14/11/2020 às 11h21min - Atualizada em 14/11/2020 às 11h03min

DIGA-ME COMO VOTAS E TE DIREI COMO PENSAS.

O pensar na experiência de votar.

Marcelo Moya

Marcelo Moya

Psicanalista, membro do Instituto Ékatus da Escola Paulista de Psicanálise.

Marcelo Moya
 
O sistema democrático (demos – povo, kratos – poder), poder que emana do povo, surgiu na Grécia Antiga do século V a.C. como um modelo de gestão político e social de cidades-estados gregas, em especial Atenas que conferia aos seus cidadãos, na época apenas homens atenienses livres e acima de 21 anos, o privilégio de escolher seus governantes.

Este padrão de sufrágio universal se transformou no sistema que garante à sociedade o direito pleno de escolher seus representantes, independente de raça, etnia, sexo ou classe social. A nova democracia no Brasil, por exemplo, é considerada uma das mais avançadas no mundo, mas que embora consolidada não se exclui de falhas, equívocos e de constante aprimoramento e transformações.

O primeiro ministro britânico Winston Churchill, que ganhou notoriedade histórica por sua liderança durante a Segunda Guerra Mundial, é autor da célebre frase: “ - A democracia é o pior dos regimes políticos, mas não há nenhum sistema melhor que ela.” O exercício democrático é bastante abrangente, mas tem o voto o ápice de suas aspirações. O poeta Carlos Drummond de Andrade certa vez escreveu: “uma eleição é feita para corrigir o erro da eleição anterior, mesmo que o agrave.”

Especificamente aqui no Brasil, os períodos eleitorais possuem algumas particularidades. De consideráveis demonstrações de absoluto humor com os excêntricos candidatos com suas ‘esquisitices’ até embates que infelizmente culminam em tragédias, fato é que as eleições são capazes de mexer com as emoções e fazer despertar as aspirações mais arcaicas da natureza humana.

 
... é um efeito projetivo daquilo que existe de mais singular
da personalidade de cada um... somos quem votamos?

#####

=== TAREFAS PROPOSTAS ===
1. Segundo o artigo sobre democracia e voto, em que lugar e em que época surgiu o sistema democrático?
2. Extraia do artigo sobre democracia e voto o trecho que vai de "O pensar na" até "aprimoramento e transformações.".
3. Prossiga o artigo sobre democracia e voto a partir do ponto em que ele termina.

=== MATERIAL FORNECIDO ===
#####

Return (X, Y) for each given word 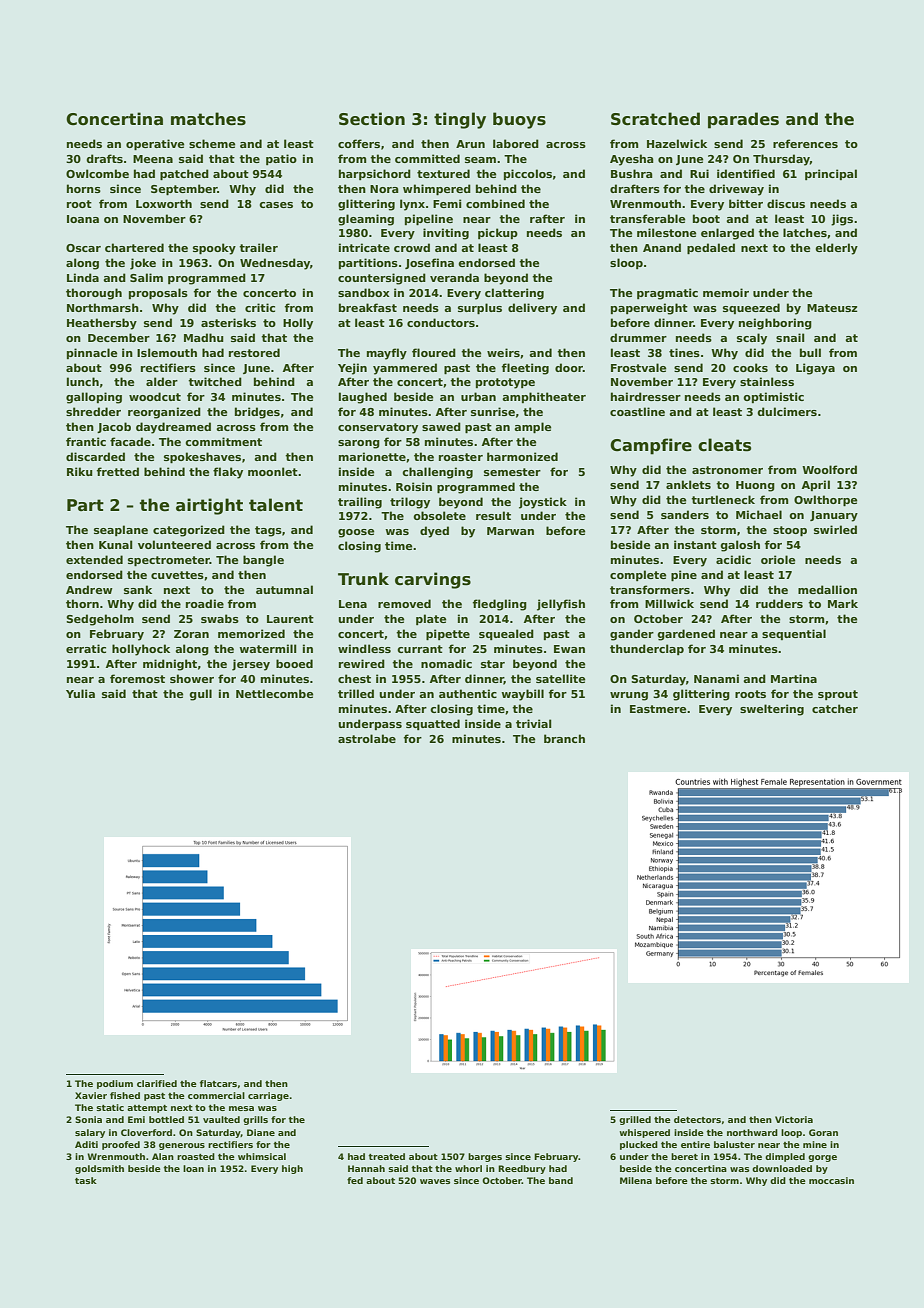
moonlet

#####

=== RESPOSTAS EM SEQUÊNCIA ===
1. Na Grécia Antiga do século V a.C.

2.
O pensar na experiência de votar.

Marcelo Moya

Marcelo Moya

Psicanalista, membro do Instituto Ékatus da Escola Paulista de Psicanálise.

Marcelo Moya
 
O sistema democrático (demos – povo, kratos – poder), poder que emana do povo, surgiu na Grécia Antiga do século V a.C. como um modelo de gestão político e social de cidades-estados gregas, em especial Atenas que conferia aos seus cidadãos, na época apenas homens atenienses livres e acima de 21 anos, o privilégio de escolher seus governantes.

Este padrão de sufrágio universal se transformou no sistema que garante à sociedade o direito pleno de escolher seus representantes, independente de raça, etnia, sexo ou classe social. A nova democracia no Brasil, por exemplo, é considerada uma das mais avançadas no mundo, mas que embora consolidada não se exclui de falhas, equívocos e de constante aprimoramento e transformações.

3.
De ideologias, passando pelas identificações com candidatos ou partidos, aos interesses pessoais ou coletivos, o ato de votar com todos os seus desdobramentos, abarca em si os mais diversos anseios, paixões e motivações que de alguma maneira retrata, ou como se diz psicanalitcamente, é um efeito projetivo daquilo que existe de mais singular da personalidade de cada um. Somos quem votamos?

Para o engrandecimento da democracia, depositar em algumas pessoas a confiança de conduzir os rumos de uma comunidade local, cidade, estado ou nação, implica entre outras coisas, conter distorções muito comuns numa eleição, tais como, votar irracional ou impulsivamente ou ainda mercadejar o voto, alías, prática muito comum nesta época e que
lamentávelmente sepulta a dignidade e o bom caráter.

Se por um lado tem aqueles que votam movidos pelo ardor dos desejos mais irrefreados, e prova disso são as ousadas estratégias de marketing dos candidatos que tentam arrancar dos eleitores risos, lágrimas, amor e ódio, tem por outro os mais racionais munidos de infindos e incansáveis argumentos. Mas há um elemento capaz de equacionar esta lógica emoção-razão para se evitar exageros: o pensar.

 
Sim, para votar é preciso pensar.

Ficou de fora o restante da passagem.